Ok, it's been so long since I posted anything that I didn't remember my password and had to reset it. Sad, I know.
Now's the time when I could go on and on about how great training is and how I'm so looking forward to the event and so on, but I won't. Frankly, it's time for a little honesty. I've read a lot of posts and blogs about the training and fundraising and all that's involved into preparing for walking 60 miles in 3 days, and I don't think a lot of you are being honest so I want to come clean on a few things. Someone needs to.
For starters, to be quite frank, I am tired of getting up every Saturday and Sunday at 4:30 in the morning to walk for hours on end. After all, I'm up every weekday, taking kids to daycare and school, then sitting through a meeting every day at 9 am, then trying to get everything done that I need to at work before the usual buying groceries, shuttling kids to Brownies and dance, getting homework done, dinner, baths--oh wait--there's supposed to be quality family time in there somewhere, right? Come here kids, let's cuddle for 5 minutes before I get back to the laundry. Ugh.

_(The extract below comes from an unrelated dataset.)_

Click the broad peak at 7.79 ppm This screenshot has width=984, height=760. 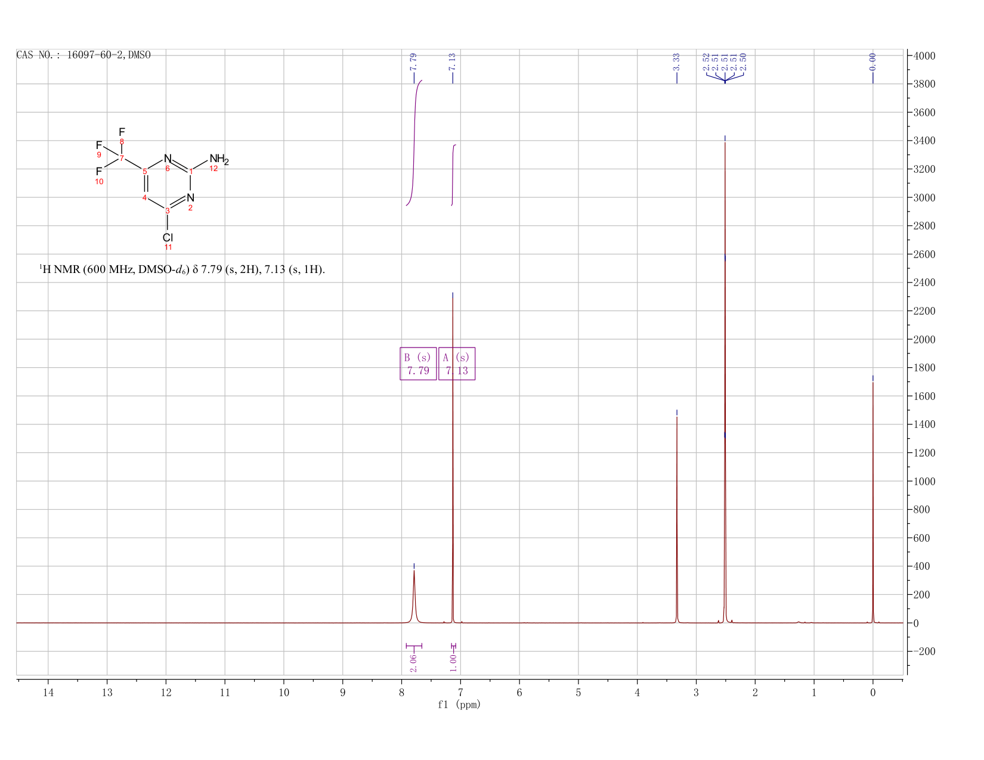pyautogui.click(x=414, y=596)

So I'm really missing my weekends of getting a normal night's sleep and feeling somewhat human afterwards. Instead, I walk for 5-6 hrs on Saturday mornings and turn into "The Grouchy Tired Mom That Needs A Nap" when I get home. It's not that I want to be tired, but after usually 4 hours sleep and 17 miles of walking, it's just inevitable. Last Saturday, I told my kids I was so tired and needed to lay down at least for 30 minutes to rest, so of course my son needed his bottom wiped (twice), wanted cereal (twice), and there was the usual sibling fighting that needed my cranky attention. Ugh, not the mom I want to be.
And wow, the people that ask the question of why I'm doing this and, I don't know how to describe it exactly, but they seem somewhat disappointed that I'm simply doing it because I can. Because Susan G Komen was my age with a husband and two little kids when she died and it could totally be me if we don't find a cure. That Keith's sweet aunt, Bonnie, died from breast cancer. I swear some people seem a little puzzled at my motivation when I haven't lost someone "that close" to me. And please, friends of 3 Day walkers, please don't ask if we've lost weight in our training because that's not what this is about. If weight loss was our motivation, we could have done that without signing up for this. I think a large majority of us are doing this because we could never envision this kind of time and energy sacrifice for ourselves, but when it's for friends, family, even strangers who are undergoing chemo or those who've lost their lives to cancer, it motivates us to make the time to make a difference. Besides, after walking 17 miles, guess what we are--hungry! So please, don't ask that anymore. We're all tired of it.
Yes, I confess all of this without a shred of guilt because it's all true. Yet I know that I'll look back on this event and all of the hard work that went into it and never regret a moment of it because it's bigger than me, you...all of us really. And truly worth every sacrifice that goes into it. And that's what keeps me going.